Of the 506 surveys that were sent to prescribers and other clinical staff; 50 were returned from inactive email addresses. Of the remaining 456, 83 (16%) responded. Most were from the University of Pennsylvania, with the highest response rate in the Divisions of Hematology/Oncology and Rheumatology, and the Department of Pharmacy. Although respondents had a general understanding of the regulatory criteria for approval, knowledge was generally poor: only 52% of all respondents correctly identified that a biosimilar differed from a generic drug. When asked about biosimilar naming, 67% reported using the brand name in clinical practice to distinguish between biosimilars and their reference products. In contrast, only a minority of respondents reported regular use of the 4-letter suffix to identify biological products. Notably, most respondents (68% overall) indicated a neutral response when asked if the 4-letter suffix promoted medical errors and most prescribers (76%) indicated that the 4-letter suffix did not affect their decision to use biosimilars. Thus, it appears that the 4-letter suffix has limited utility in clinical care.

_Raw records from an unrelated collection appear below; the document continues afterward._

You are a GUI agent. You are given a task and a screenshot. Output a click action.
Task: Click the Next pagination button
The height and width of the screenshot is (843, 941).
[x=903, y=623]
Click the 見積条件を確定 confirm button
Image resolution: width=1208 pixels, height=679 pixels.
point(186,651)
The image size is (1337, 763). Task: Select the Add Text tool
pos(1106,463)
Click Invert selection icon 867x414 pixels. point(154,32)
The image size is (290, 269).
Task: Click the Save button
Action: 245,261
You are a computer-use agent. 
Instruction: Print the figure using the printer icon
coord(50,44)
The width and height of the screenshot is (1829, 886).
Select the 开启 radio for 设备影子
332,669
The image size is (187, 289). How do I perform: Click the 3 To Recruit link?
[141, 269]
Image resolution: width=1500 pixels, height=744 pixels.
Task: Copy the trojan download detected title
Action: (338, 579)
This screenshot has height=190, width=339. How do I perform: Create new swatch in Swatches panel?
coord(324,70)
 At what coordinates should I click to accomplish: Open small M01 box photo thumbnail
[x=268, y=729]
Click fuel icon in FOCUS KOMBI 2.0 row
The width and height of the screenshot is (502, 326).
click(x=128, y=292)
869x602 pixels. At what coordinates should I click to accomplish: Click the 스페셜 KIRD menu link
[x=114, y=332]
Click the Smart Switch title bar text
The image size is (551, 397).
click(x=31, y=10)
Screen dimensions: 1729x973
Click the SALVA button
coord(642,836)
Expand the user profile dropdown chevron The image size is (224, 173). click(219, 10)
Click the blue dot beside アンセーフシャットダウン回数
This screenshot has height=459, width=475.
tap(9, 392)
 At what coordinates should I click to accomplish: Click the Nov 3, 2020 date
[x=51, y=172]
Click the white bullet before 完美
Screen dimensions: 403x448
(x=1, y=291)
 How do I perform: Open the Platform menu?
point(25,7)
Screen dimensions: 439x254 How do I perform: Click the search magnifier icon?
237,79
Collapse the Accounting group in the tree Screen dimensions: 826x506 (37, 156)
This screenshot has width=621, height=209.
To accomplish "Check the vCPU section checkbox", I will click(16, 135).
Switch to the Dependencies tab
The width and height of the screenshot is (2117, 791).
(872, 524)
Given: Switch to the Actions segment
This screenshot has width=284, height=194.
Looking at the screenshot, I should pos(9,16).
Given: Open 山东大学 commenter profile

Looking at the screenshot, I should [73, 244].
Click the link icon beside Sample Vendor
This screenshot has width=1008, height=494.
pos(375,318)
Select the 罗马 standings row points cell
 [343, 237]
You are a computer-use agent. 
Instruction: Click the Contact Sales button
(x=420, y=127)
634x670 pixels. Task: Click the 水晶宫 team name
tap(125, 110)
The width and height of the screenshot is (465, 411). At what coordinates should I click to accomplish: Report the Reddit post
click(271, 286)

The authors therefore concluded that a knowledge gap about biosimilars remains and use of the FDA’s new naming convention in clinical practice is limited. Education and more experience with biosimilars are needed for healthcare providers to familiarize with and increase use of this naming convention in the context of patient care.

Conflict of interest
The authors of the research paper [2] declared that there was no conflict of interest.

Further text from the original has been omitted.